*Required work:*
Beginning with the line below that contains "Switch to the" and ending with the line that contains "The image size is (745, 520).", copy every line exactly. Copy nothing else.

(Stored records)

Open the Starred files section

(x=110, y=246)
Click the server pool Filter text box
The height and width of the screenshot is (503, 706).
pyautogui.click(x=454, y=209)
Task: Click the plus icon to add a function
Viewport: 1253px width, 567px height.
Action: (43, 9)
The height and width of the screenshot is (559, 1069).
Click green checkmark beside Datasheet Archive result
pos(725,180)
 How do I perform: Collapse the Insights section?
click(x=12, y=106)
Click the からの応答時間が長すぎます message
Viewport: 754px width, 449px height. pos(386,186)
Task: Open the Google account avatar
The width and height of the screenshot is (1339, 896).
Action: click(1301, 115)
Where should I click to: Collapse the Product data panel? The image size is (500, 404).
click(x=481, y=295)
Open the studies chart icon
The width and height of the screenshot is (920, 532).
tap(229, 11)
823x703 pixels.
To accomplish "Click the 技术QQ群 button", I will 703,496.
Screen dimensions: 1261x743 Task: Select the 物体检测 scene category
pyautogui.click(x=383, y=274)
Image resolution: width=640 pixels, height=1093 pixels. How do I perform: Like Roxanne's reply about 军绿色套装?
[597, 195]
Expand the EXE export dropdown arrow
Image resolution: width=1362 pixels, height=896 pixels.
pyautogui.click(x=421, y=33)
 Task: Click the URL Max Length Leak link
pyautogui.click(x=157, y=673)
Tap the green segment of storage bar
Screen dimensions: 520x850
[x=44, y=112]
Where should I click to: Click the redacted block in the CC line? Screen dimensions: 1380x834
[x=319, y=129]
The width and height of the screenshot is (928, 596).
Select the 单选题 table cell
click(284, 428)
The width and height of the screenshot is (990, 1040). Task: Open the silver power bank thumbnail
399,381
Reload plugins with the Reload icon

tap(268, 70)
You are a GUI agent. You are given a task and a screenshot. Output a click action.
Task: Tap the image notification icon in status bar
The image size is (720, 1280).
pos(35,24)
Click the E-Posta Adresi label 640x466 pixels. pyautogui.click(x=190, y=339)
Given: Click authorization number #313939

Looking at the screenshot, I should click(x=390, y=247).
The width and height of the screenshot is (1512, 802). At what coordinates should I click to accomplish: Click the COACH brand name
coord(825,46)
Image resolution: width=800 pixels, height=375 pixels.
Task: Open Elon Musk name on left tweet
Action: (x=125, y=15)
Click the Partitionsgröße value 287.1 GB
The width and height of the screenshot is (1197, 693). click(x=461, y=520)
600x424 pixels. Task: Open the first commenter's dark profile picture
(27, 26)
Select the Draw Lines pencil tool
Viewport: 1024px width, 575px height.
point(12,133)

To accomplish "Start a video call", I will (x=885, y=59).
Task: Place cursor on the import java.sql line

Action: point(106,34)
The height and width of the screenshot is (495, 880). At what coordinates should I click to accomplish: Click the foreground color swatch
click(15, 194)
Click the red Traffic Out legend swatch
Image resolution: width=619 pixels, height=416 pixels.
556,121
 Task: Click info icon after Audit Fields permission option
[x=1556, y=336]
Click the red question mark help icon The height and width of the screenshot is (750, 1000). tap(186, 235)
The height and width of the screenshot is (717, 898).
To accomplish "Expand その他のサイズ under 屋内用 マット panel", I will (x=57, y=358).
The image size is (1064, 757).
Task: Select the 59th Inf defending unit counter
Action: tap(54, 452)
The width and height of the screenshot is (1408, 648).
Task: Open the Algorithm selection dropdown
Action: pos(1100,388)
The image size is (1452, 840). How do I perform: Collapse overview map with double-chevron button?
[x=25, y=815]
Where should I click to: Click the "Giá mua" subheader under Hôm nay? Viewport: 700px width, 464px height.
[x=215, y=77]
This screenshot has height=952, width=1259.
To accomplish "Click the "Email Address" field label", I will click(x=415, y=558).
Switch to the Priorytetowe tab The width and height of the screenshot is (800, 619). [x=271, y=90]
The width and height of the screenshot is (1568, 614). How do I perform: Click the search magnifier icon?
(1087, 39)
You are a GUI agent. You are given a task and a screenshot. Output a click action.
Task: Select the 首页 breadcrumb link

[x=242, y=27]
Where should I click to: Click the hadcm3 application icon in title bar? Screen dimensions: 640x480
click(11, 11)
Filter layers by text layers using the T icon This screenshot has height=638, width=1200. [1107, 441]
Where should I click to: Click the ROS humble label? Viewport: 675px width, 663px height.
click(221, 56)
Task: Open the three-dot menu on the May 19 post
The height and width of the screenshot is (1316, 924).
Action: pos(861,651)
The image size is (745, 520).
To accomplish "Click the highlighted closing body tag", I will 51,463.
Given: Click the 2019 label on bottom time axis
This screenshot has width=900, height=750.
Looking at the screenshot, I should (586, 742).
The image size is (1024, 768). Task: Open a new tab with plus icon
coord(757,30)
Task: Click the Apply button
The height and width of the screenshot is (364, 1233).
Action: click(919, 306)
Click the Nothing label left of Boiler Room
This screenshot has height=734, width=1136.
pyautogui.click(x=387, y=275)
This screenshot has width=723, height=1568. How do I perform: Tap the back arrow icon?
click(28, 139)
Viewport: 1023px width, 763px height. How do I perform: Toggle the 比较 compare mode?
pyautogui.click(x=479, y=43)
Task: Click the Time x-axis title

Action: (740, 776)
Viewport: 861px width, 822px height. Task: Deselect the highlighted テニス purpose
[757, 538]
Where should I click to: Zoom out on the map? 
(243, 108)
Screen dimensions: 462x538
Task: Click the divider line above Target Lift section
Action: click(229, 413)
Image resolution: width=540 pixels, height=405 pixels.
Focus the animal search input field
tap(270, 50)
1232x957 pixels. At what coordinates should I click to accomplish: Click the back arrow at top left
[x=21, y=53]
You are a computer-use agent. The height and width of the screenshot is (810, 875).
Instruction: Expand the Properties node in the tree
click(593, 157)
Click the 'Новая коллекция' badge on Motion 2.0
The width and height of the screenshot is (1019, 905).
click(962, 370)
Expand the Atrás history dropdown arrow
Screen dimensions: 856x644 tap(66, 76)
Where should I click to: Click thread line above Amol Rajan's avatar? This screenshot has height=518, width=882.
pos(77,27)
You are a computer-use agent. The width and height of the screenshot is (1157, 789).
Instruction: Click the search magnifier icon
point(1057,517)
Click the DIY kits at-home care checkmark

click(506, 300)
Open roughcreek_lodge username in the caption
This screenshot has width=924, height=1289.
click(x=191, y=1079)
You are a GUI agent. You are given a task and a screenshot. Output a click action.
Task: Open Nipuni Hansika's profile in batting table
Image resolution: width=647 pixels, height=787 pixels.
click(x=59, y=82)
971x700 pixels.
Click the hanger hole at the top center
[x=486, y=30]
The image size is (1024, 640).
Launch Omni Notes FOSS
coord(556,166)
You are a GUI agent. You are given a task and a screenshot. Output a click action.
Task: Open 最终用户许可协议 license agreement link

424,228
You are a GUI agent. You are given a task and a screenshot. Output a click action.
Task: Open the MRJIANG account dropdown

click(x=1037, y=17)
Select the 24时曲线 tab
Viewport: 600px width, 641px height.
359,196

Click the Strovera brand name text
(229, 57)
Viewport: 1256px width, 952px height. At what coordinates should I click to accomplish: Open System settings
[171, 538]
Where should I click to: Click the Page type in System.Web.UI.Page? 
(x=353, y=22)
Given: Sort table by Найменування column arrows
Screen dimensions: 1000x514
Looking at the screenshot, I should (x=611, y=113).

*Response area:*
Switch to the Priorytetowe tab The width and height of the screenshot is (800, 619). [x=271, y=90]
The width and height of the screenshot is (1568, 614). How do I perform: Click the search magnifier icon?
(1087, 39)
You are a GUI agent. You are given a task and a screenshot. Output a click action.
Task: Select the 首页 breadcrumb link

[x=242, y=27]
Where should I click to: Click the hadcm3 application icon in title bar? Screen dimensions: 640x480
click(11, 11)
Filter layers by text layers using the T icon This screenshot has height=638, width=1200. [1107, 441]
Where should I click to: Click the ROS humble label? Viewport: 675px width, 663px height.
click(221, 56)
Task: Open the three-dot menu on the May 19 post
The height and width of the screenshot is (1316, 924).
Action: pos(861,651)
The image size is (745, 520).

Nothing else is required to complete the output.